NEW YORK (AP) — Goldman Sachs Group Inc. reported Tuesday its second-quarter net income fell 83 percent to $453 million as its trading revenue fell and it booked a charge for its settlement of civil fraud charges with the Securities and Exchange Commission.
The company’s revenue fell short of expectations and sent stock prices falling. Goldman followed IBM Corp., which late Monday reported revenue that disappointed investors.
Shares dropped $3.73, or 2.5 percent, $141.95 in pre-opening trading.
Goldman took a $550 million charge to cover the cost of the settlement with the SEC that was announced last week. Earnings were also reduced by a one-time, $600 million charge tied to a new tax on bonuses in Britain.
Excluding the one-time costs, net income after payment of dividends on preferred stock came to $2.75 per share, easily topping the $2.08 analysts forecast. Analysts typically exclude one-time charges from their estimates.

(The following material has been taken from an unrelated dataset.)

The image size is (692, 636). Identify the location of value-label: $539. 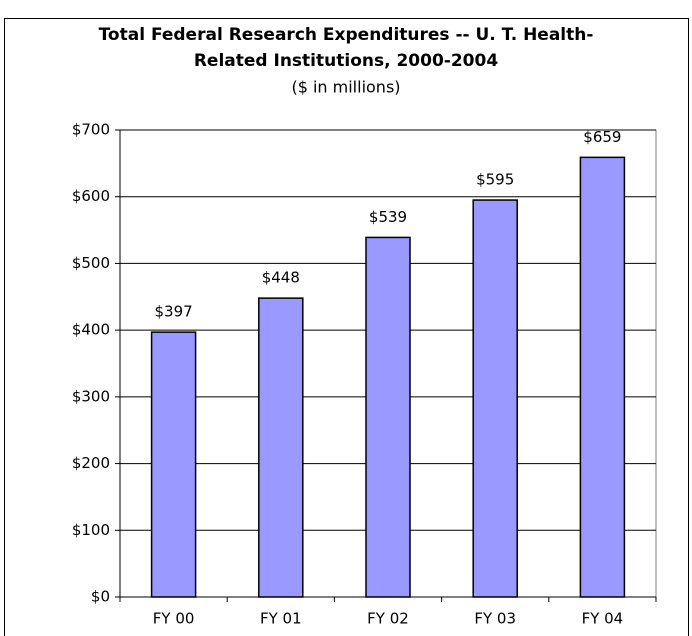
(388, 217).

Revenue fell 36 percent to $8.84 billion, short of the $8.94 billion predicted by analysts.
Goldman’s trading revenue fell along with that of competitors including JPMorgan Chase & Co. and Bank of America Corp. that were hit hard by the spring plunge in the stock market. The drop in their revenue is adding to investors’ concerns about how new federal regulations will affect banks’ ability to profit from trading operations.

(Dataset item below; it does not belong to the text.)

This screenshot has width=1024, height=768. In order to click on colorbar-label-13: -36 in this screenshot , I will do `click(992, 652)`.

New York-based Goldman, considered the strongest of the big investment banks, said its trading revenue drop 39 percent to $6.55 billion.
Goldman historically has had revenue from its bond, currency and commodities trading business that beat analysts’ forecasts. Now, those revenues are slipping as market volatility replaced the steady gains seen through most of 2009 and earlier this year.
The company said its revenue from trading of bonds, currencies and commodities fell 35 percent from a year earlier, while revenue from stock trading dropped 62 percent. During the first three months of 2009, the markets were soaring as they recovered from the financial crisis. But during this latest quarter, the Standard & Poor’s 500 stock index fell amost 12 percent.
With the added market turbulence, Goldman’s corporate customers were issuing fewer bonds and shares of stock. That hurt the bank’s investment banking business during the quarter. Revenue in that unit fell 36 percent to $917 million.
By taking a charge for the SEC settlement in the second quarter, Goldman was attempting to put the entire case behind it. The government had filed civil fraud charges in connection with Goldman’s sale of complex mortgage-related securities.
The company reported that its costs for employee compensation and benefits came to 43 percent of its net revenues during the first half of the year. That compares with 49 percent in the first half of 2009. Goldman has been sharply criticized over the past year because of the huge bonuses it gave its employees while it accepted government bailout funds in 2008.